At the end of October I wrote that I was deep in a depression spiral and due to unexpected occurrences I had been left with basically no income for several months. I had emptied my savings at that point and was feeling extremely stressed, sick and hopeless.
I just want to thank everyone who reached out and offered support or even looked up my ko-fi info and sent me a donation. It was an unfathomably kind thing to do and helped me tremendously. I'm not exaggerating when I say that I was at the end of my tether, I had 1,70€ in my bank account at that moment. I was sleeping four hours per night on average because my insomnia was so out of control, and had more or less stopped eating, after surviving on nothing but porridge, bread, apples and buttered pasta for close to a month. Things were kind of dire. No one has ever showed me that kind of unprompted generosity before, irl or online. Thinking that people I've never even met were willing to support me like that both warms my heart and makes me feel kind of guilty and undeserving. I'm not used to being treated like that. I hope I didn't make you feel pressured to get involved. It did genuinely help me put myself back together though. The next day I went and bought some essential groceries and getting to eat properly was a massive boost in terms of energy and mood. I'm doing a little better now. I finally managed to get the financial situation corrected, but it'll take months before my finances recover and I'll be able to go shopping without feeling paranoid about counting every cent and hating myself if I buy a small treat. I mentioned that my seven years old, well-served laptop is on it's last legs, so the remaining funds are going towards putting together a new PC, hopefully soon. I don't really have any product or extra content to offer you as a thank you for the ko-fi donations I received, but I hope it's at least nice to think that they're directly enabling me to continue making more art in the future.

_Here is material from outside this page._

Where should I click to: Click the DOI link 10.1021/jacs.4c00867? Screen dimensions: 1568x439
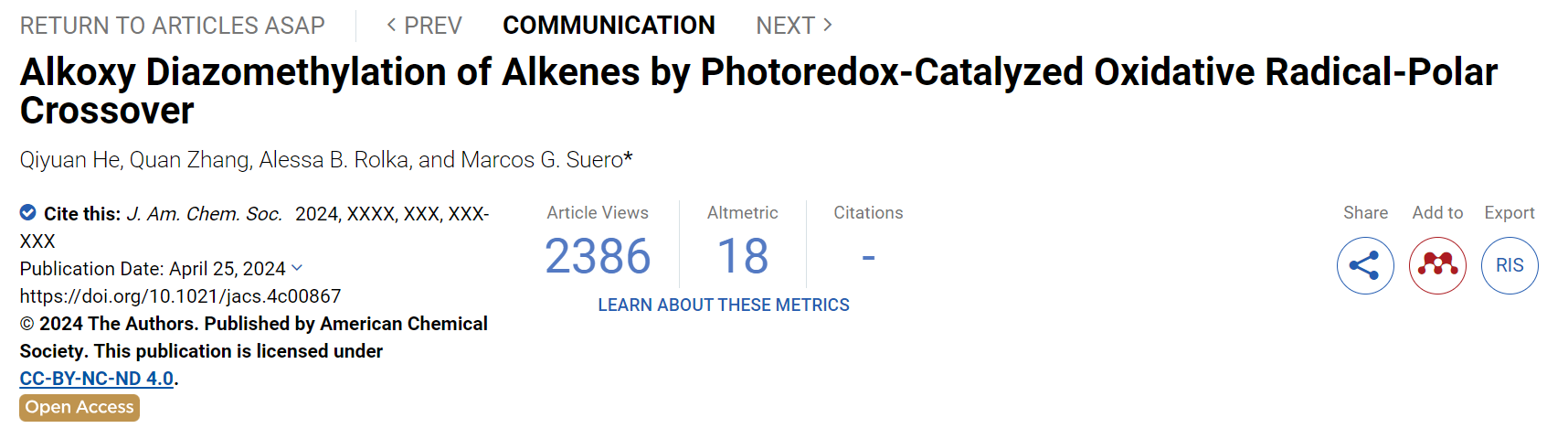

I'm still struggling with intense anxiety every day, and it has caused me to develope some kind of impostor syndrome that is impacting my online presence negatively at the moment. I look at the things I try to draw and the asks I get, and feel like nothing I create, say or write is good enough or worth people's time and attention. I'm having hard time opening up like I used to, and I miss the interactions I used to have here, they were an immense source of inspiration and motivation to me. But I'm trying to work on that, and hoping that posting stuff will start to feel more natural again eventually. This got a little long, but thanks for reading! I hope life treats you well.